** EXERCISE TEXT follows **

This caused domestic unrest culminating in Bacon's Rebellion. Eventually, chattel slavery became the norm in regions dominated by plantations.


So what does this journey through the history books tell us? The origin of slavery, and ultimately racism, was all about money, power, and control. As slavery came to an end in 1865 many of the beliefs of racial inferiority never went away. Unfortunately, they were handed down generation after generation, and many children grew up knowing nothing else.


Fast forward 153 years after the abolition of slavery, and this evil and distorted outlook on society still exists. Racism as it exists today is a generational issue. Nobody is born racist. They simply learn it through the behaviors of those that they observed growing up.


In an interview with Sounds Vision, a high ranking Klu Klux Klan member said that “African Americans, Latinos, and other minorities are uncivilized and parasites to society.” 


Wow! Certainly he wasn’t born with that outlook on society. Just like many others who share this perception, this individual was inducted into the KKK at the early age of just 14 years old. It was a family tradition.


This case, and many others around the nation, validate that racism is truly a generational curse on our society that continues to be handed down. But what is the origin of this exclusive way of thinking?


When slavery was abolished there were many that refused to live among African Americans. As a result of their disapproval, ex-slaves were slowly pushed out to live among themselves and away from the white population.


Their living conditions were subpar to say the least, and they received little to no support from the United States government. As society progressed, the rich got richer and the poor got poorer. This was no mistake or oversight. The system was working exactly how it was designed to. It was a system that was composed to keep the wealthy white population in control of the nation.


As more non-white immigrants flocked to the Untied States they were placed in the same bucket as African Americans, and labeled as inferior to the white population. A majority of them also found themselves living in poverty and their families suffered the same fate, generation after generation.


So why do those who subscribe to a racist school of thought feel that they are superior? Because it’s what they have been taught by those around them. Additionally, seeing so many ‘minorities’ living in poverty fueled their warped perception that they are superior. It leads to statements such as “look at the way they live”, “they're not like us”, etc.

** End of EXERCISE TEXT **
** AVAILABLE DATA follows **

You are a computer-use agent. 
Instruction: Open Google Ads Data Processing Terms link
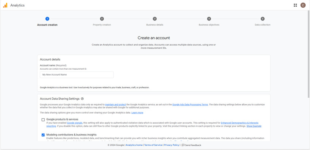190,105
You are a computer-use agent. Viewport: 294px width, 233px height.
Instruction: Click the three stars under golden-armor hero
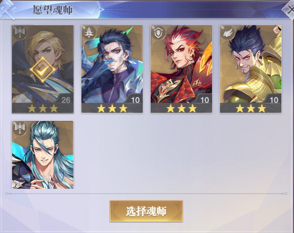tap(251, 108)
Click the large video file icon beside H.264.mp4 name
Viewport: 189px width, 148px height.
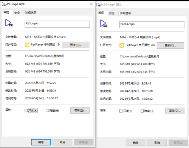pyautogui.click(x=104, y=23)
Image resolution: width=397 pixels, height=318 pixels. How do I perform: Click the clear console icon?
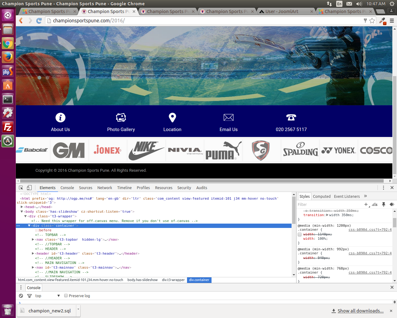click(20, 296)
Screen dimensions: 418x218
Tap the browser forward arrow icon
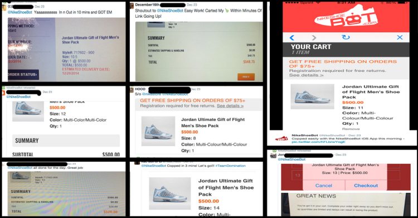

** End of AVAILABLE DATA **

• TASK REQUIREMENTS:
• a. In the text on slavery and racism, copy everything from "This caused domestic" down to "observed growing up.".
• b. According to the text on slavery and racism, why do people who hold racist views feel superior? Answer in one to three sentences.
• c. Continue the text on slavery and racism from its last sentence.

• RESULTS FOR EACH TASK:
• a.
This caused domestic unrest culminating in Bacon's Rebellion. Eventually, chattel slavery became the norm in regions dominated by plantations.


So what does this journey through the history books tell us? The origin of slavery, and ultimately racism, was all about money, power, and control. As slavery came to an end in 1865 many of the beliefs of racial inferiority never went away. Unfortunately, they were handed down generation after generation, and many children grew up knowing nothing else.


Fast forward 153 years after the abolition of slavery, and this evil and distorted outlook on society still exists. Racism as it exists today is a generational issue. Nobody is born racist. They simply learn it through the behaviors of those that they observed growing up.

• b. They feel superior because the people around them taught them to. Seeing so many minorities living in poverty also fueled their warped belief in their own superiority.

• c.
So what do we do now and what’s the solution? There truly isn’t a silver bullet to cure this generational plague known as RACISM. It goes without saying that we have made some progress. These days there are many successful non-white Americans across the country. But we have a long way to go.


Until a few years ago racist factions, such as the KKK, were subjected to meeting in the shadows. Over the course of the past few years they have experienced a jolt that has led to their resurgence. So how do we combat this? We do it head on, and we do it with love.


If we are truly going to break the generational curse of racism we must break the socioeconomic cycle that has plagued non-white Americans for over a century. We as a society must look in the mirror and accept that our economic system needs reform. It's more than just about equality, it's about equity.


We must provide those living in poverty the tools necessary to be successful. Not just food stamps or financial government assistance. But rather educational tools that will allow them to live fruitful and sustainable lives. By creating an equitable environment for every American we can begin to chip away at the problem.


But it doesn’t end there. What do you say to your friends and family members about others behind closed doors? What do they say to you? How do you fight implicitly bias thoughts that come to mind? It all starts with you. Racism is not a disease, it’s a plague. But one step at a time we can continue to drive social progress in hopes of eradicating this dangerous and destructive frame of mind.